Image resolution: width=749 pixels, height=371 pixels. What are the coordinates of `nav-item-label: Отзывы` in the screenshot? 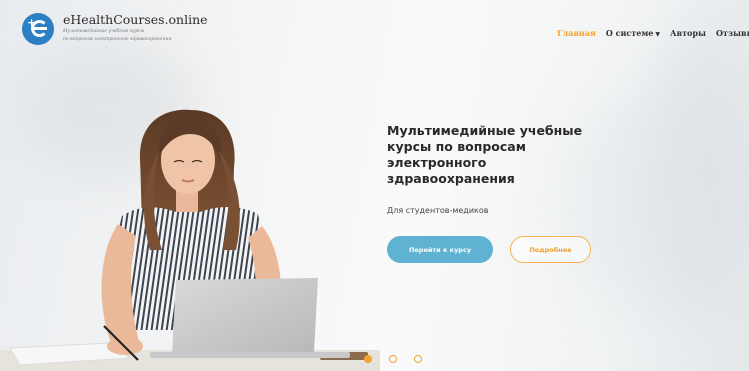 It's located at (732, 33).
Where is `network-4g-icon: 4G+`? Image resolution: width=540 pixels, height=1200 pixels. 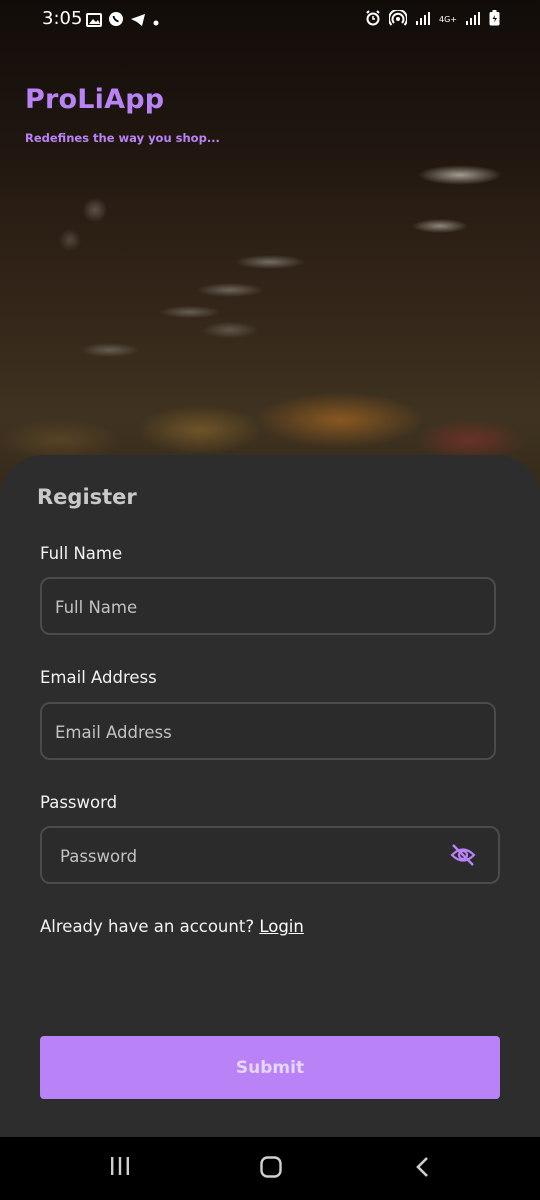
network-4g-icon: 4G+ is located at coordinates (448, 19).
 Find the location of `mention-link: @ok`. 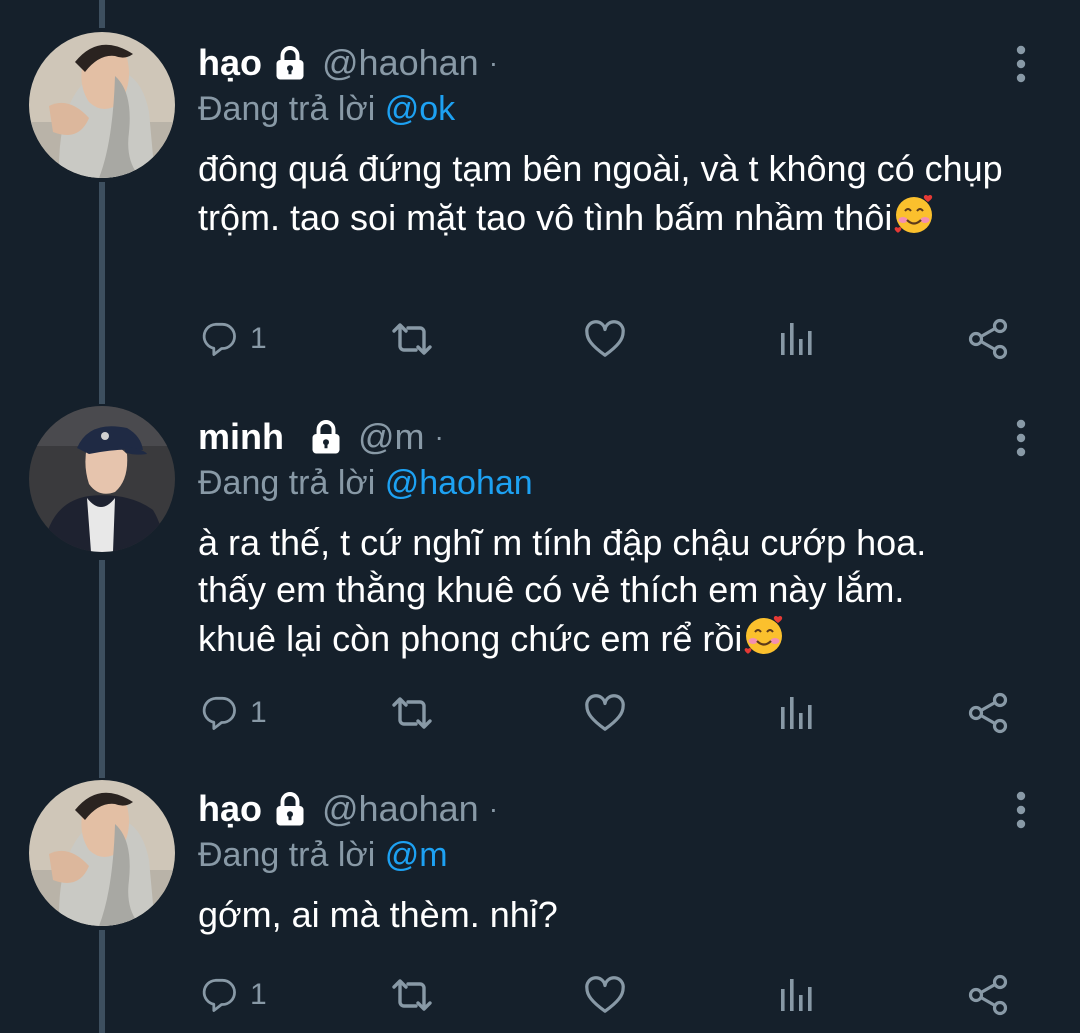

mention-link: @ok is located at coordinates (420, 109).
*-*-*
Assignment: Turn the part of the listing that starts with the line containing "pixels, height=1200 pixels." and runs through the end of the listing into a JSON list of strings, one string per line, with blank lines dropped. Leave the pictures out.

Written solution:
[
  "Where is `network-4g-icon: 4G+`? Image resolution: width=540 pixels, height=1200 pixels. ",
  "network-4g-icon: 4G+ is located at coordinates (448, 19).",
  " Find the location of `mention-link: @ok`. ",
  "mention-link: @ok is located at coordinates (420, 109)."
]